Source extract |
* begin *

The Women's Cricket Association of India (WCAI) was the national governing body of women's cricket in India. It was founded in 1973 at Pune, Maharashtra. It was merged into the Board of Control for Cricket in India (BCCI) in 2007. Premala Chavan, a Member of Parliament was its first president. 

Its team the India women's national cricket team represented India in women's international cricket. After its merger the team is govern by BCCI.

History 
While women played cricket in India in significant numbers since early 1970's, there was no organization as such until the formation of WCAI by Mahendra Kumar Sharma - it was registered by him as the founder secretary in 1973 in Lucknow under the Indian Societies Act. 

Following the international boycott of South Africa, the 1978 Women's Cricket World Cup was shifted to India and organized by WCAI.

Nutan Gavaskar, the sister of Sunil Gavaskar, was a honorary general secretary of WCAI.

* end *

Request a | Write out the part of the passage on the Women's Cricket Association of India that opens with the words containing "The Women's Cricket" and closes with "organized by WCAI.", word for word.

Data provided |
* begin *

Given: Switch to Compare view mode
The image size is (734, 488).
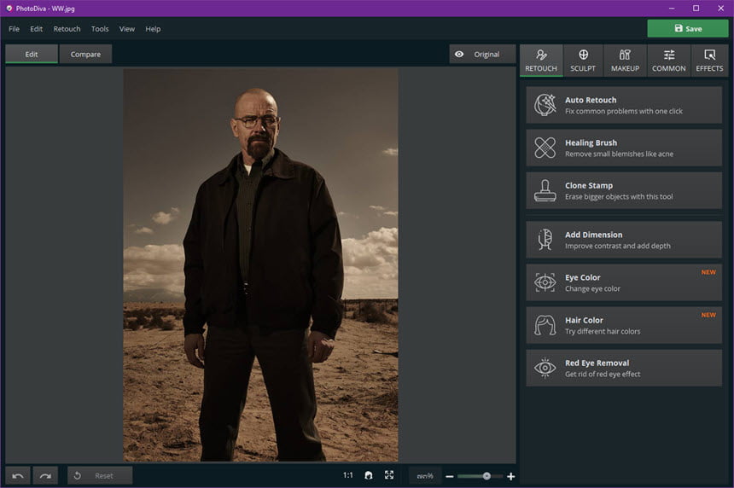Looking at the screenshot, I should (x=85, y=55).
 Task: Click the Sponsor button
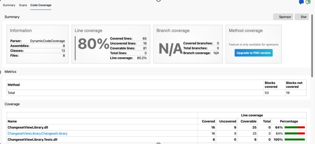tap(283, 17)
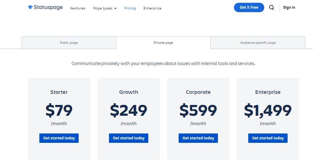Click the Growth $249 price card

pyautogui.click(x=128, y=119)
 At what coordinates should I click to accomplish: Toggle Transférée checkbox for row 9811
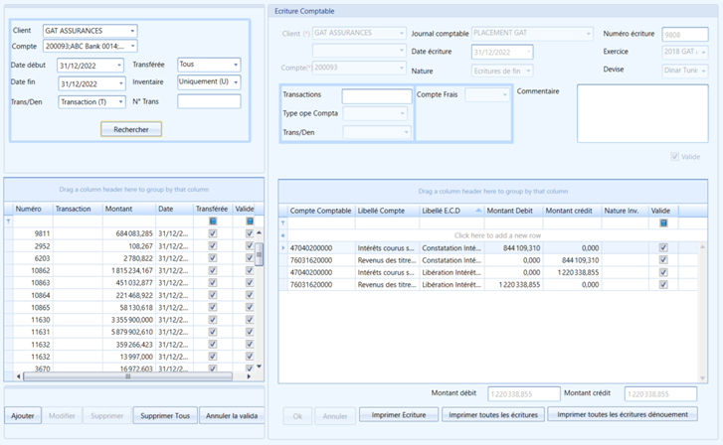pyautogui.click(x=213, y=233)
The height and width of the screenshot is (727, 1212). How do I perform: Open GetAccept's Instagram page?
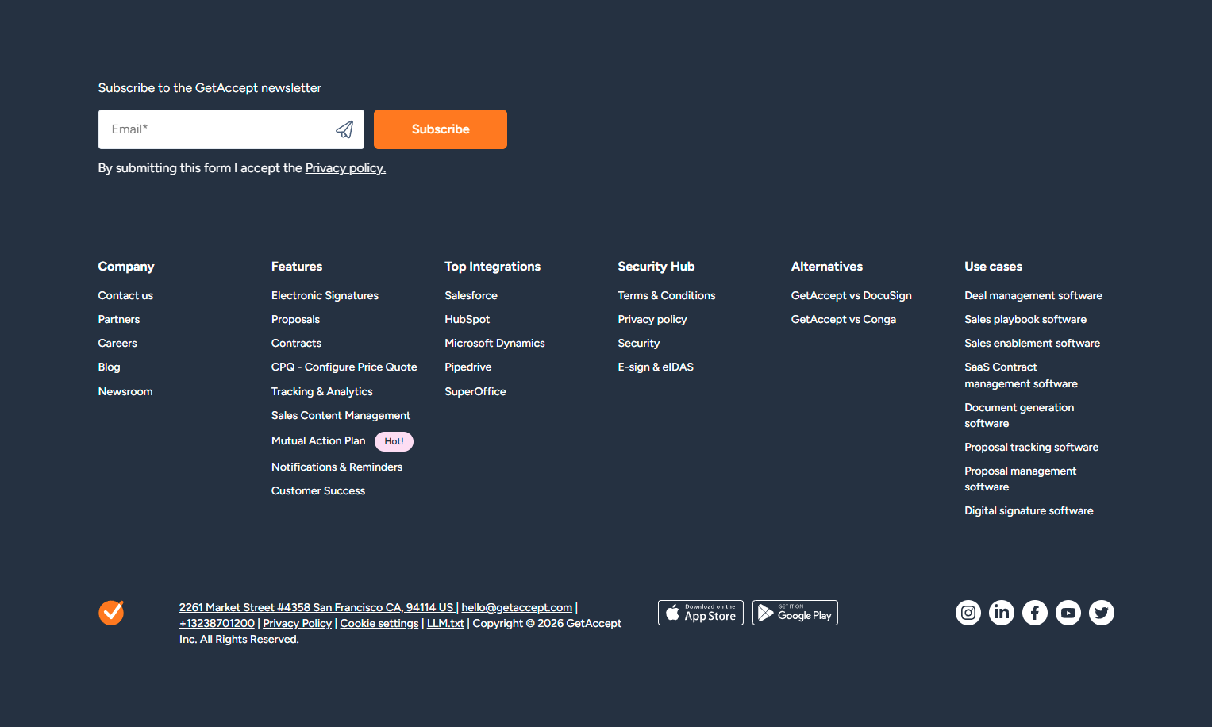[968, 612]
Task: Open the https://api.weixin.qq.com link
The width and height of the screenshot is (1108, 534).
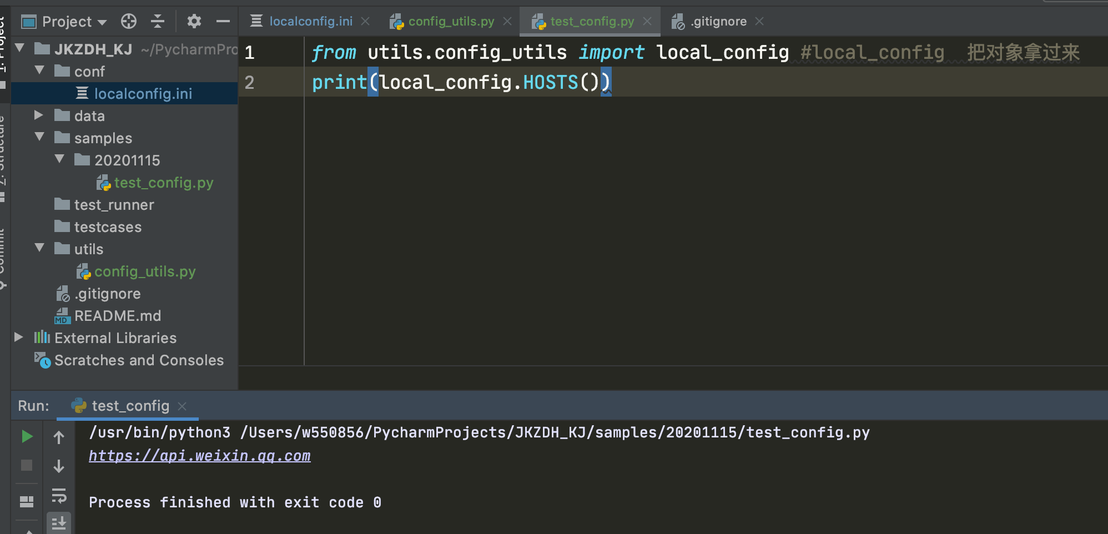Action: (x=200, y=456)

* end *
* begin *

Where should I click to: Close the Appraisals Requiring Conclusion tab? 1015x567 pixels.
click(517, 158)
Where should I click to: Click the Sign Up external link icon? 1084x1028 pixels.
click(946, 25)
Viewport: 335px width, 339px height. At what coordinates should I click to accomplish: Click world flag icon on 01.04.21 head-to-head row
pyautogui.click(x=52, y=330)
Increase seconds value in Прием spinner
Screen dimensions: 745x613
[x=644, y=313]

* end *
* begin *

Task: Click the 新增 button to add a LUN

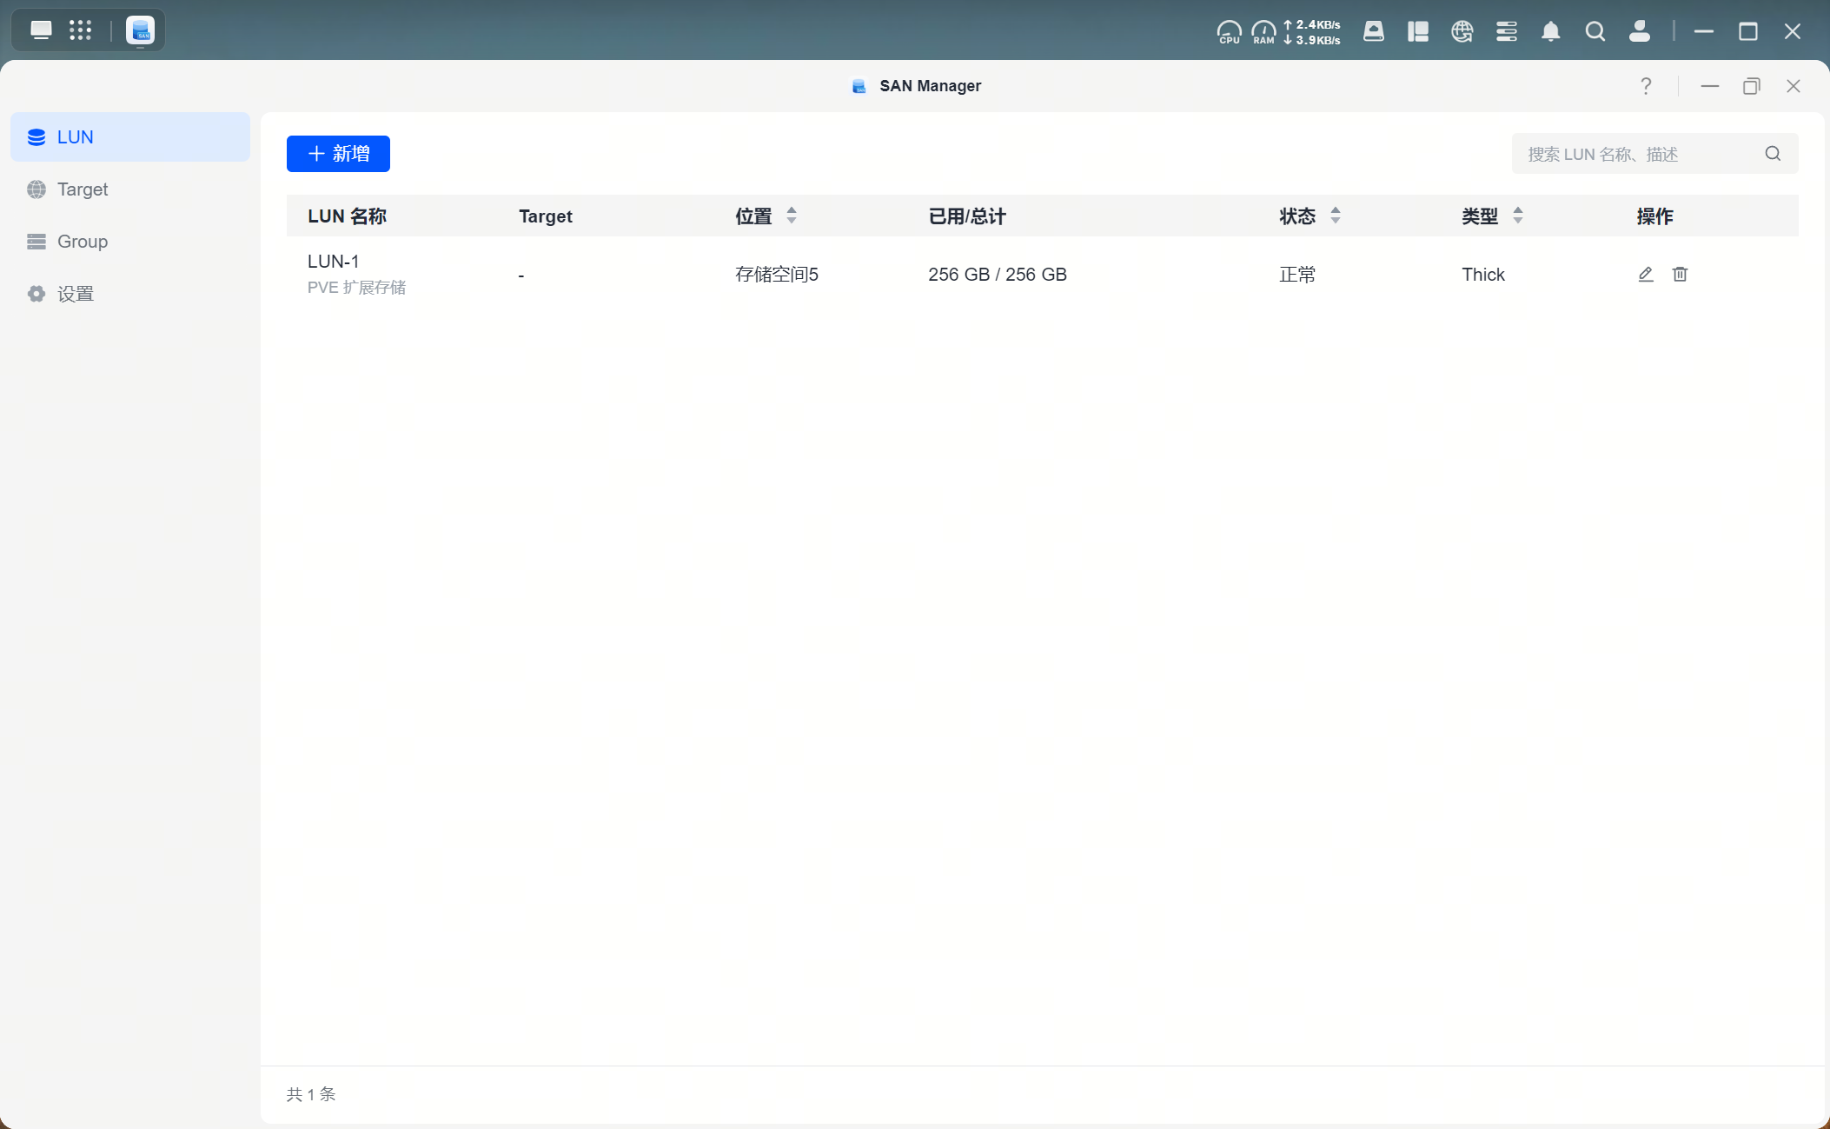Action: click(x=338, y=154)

* end *

Request b | Return the part of the records that opens with the line containing "Task: Click the Sponsor button" and closes with the line containing "Action: (x=200, y=456)", unchanged, with both of those lines included. Leave the pictures out.

Output a |
The Women's Cricket Association of India (WCAI) was the national governing body of women's cricket in India. It was founded in 1973 at Pune, Maharashtra. It was merged into the Board of Control for Cricket in India (BCCI) in 2007. Premala Chavan, a Member of Parliament was its first president. 

Its team the India women's national cricket team represented India in women's international cricket. After its merger the team is govern by BCCI.

History 
While women played cricket in India in significant numbers since early 1970's, there was no organization as such until the formation of WCAI by Mahendra Kumar Sharma - it was registered by him as the founder secretary in 1973 in Lucknow under the Indian Societies Act. 

Following the international boycott of South Africa, the 1978 Women's Cricket World Cup was shifted to India and organized by WCAI.

Output b |
 Task: Click the Sponsor button
tap(283, 17)
Click the Growth $249 price card

pyautogui.click(x=128, y=119)
 At what coordinates should I click to accomplish: Toggle Transférée checkbox for row 9811
pyautogui.click(x=213, y=233)
The height and width of the screenshot is (727, 1212). How do I perform: Open GetAccept's Instagram page?
[968, 612]
Task: Open the https://api.weixin.qq.com link
The width and height of the screenshot is (1108, 534).
Action: (x=200, y=456)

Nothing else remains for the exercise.